No matter the weather, you will need the correct shoes. When hiking it is up to you whether you decide to wear hiking shoes or running shoes. But you must choose one of the two. Open-toed shoes are unsafe and you will strongly regret wearing them after only a short distance. If you are looking to be as safe as possible, hiking shoes are the way to go. They are much sturdier and can be steel toe-capped for extra protection. The trail is littered with rocks and debris that can cause you a lot of pain if you don’t have the correct footwear. Lastly, it is a good idea to bring a hat with you always. Whether it is to protect you from the sun or the rain, you will be glad to have it with you. You can keep it in your pack, it won’t take up much room.
Bring the right items in your pack
Your pack should contain everything you need to keep yourself safe, no matter the weather. Here are some things that need to be carried with you regardless of where you hike, or when:
Compass – map:
A compass and map combo is probably not going to be used on your hike if you stick to the trail. But should you come off the trail, you may need it. These items are small and easily fit in your pack without taking up much room. I’m sure you have a smartphone with both a compass and a map on it, but you cannot rely on that on the trail.

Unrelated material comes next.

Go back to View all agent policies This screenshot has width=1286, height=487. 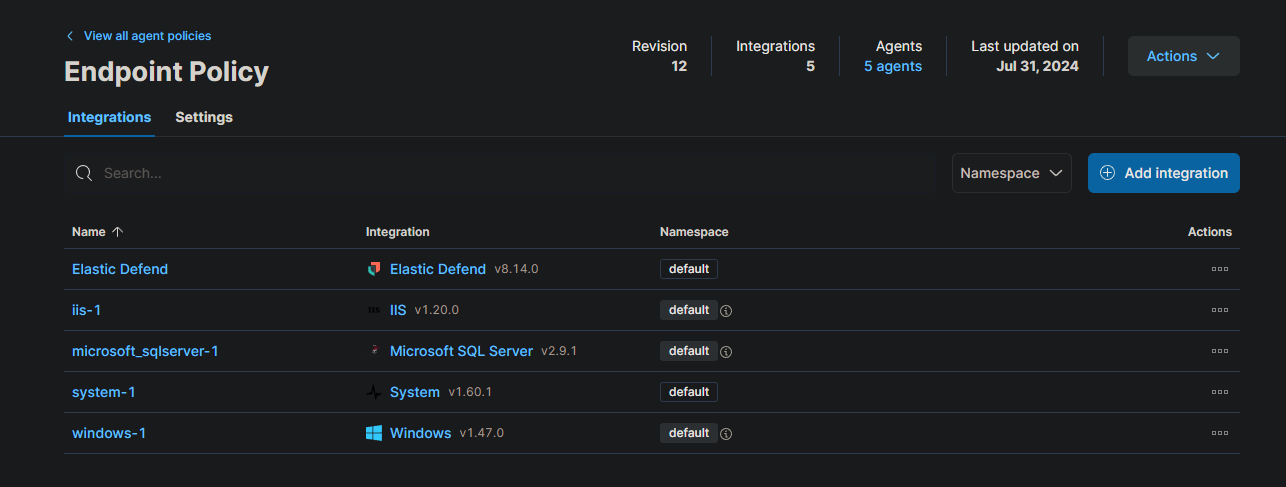(146, 36)
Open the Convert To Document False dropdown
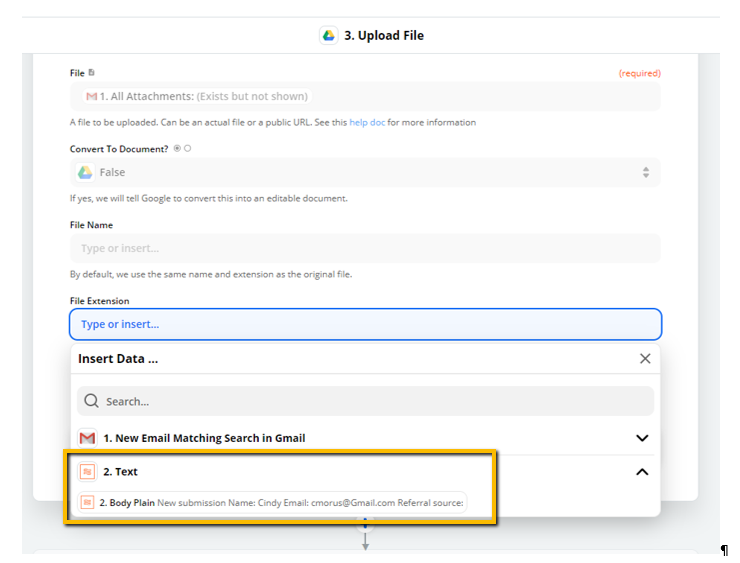 pyautogui.click(x=365, y=172)
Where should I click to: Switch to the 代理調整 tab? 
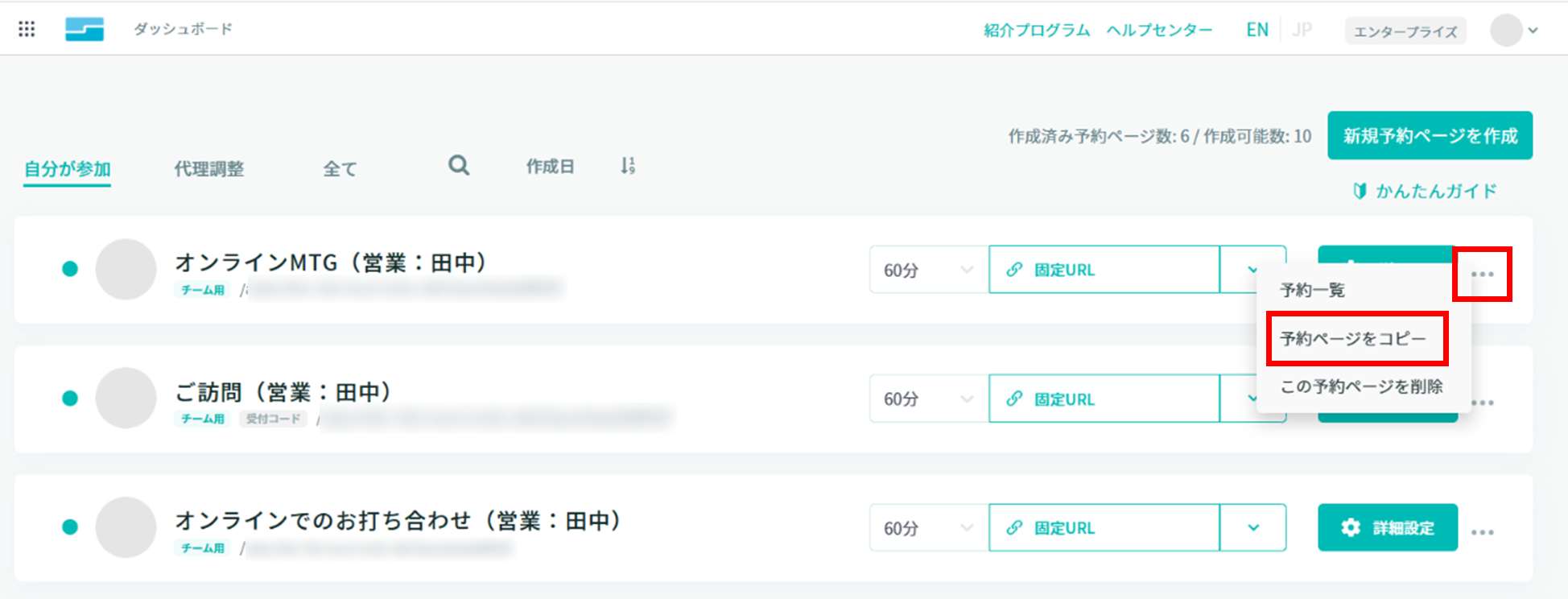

What if you lose service, lose your phone, or the battery dies? Keep a real, physical, map and compass with you.
Water is a must. Without staying hydrated you can run into a plethora of health complications. You should easily be drinking about 16oz of water an hour on a difficult hike. Bring a re-fillable canteen and as much water as you can comfortably carry. If you bring plastic water bottles, make sure you bring them back down with you after the hike. Everything you bring with you on the trail should leave with you.
Having a small tactical knife with you can get you out of a lot of tricky situations. Whether it is used for self-defense or as a tool to assist you, you will be glad to have it. Just some examples of a knifes uses are: Cutting bandages, cutting wood, self-defense, and more. Buy a folding knife or at least a protective cover for it. It is dangerous to walk around with a loose knife in your pack if you fall it could injure you.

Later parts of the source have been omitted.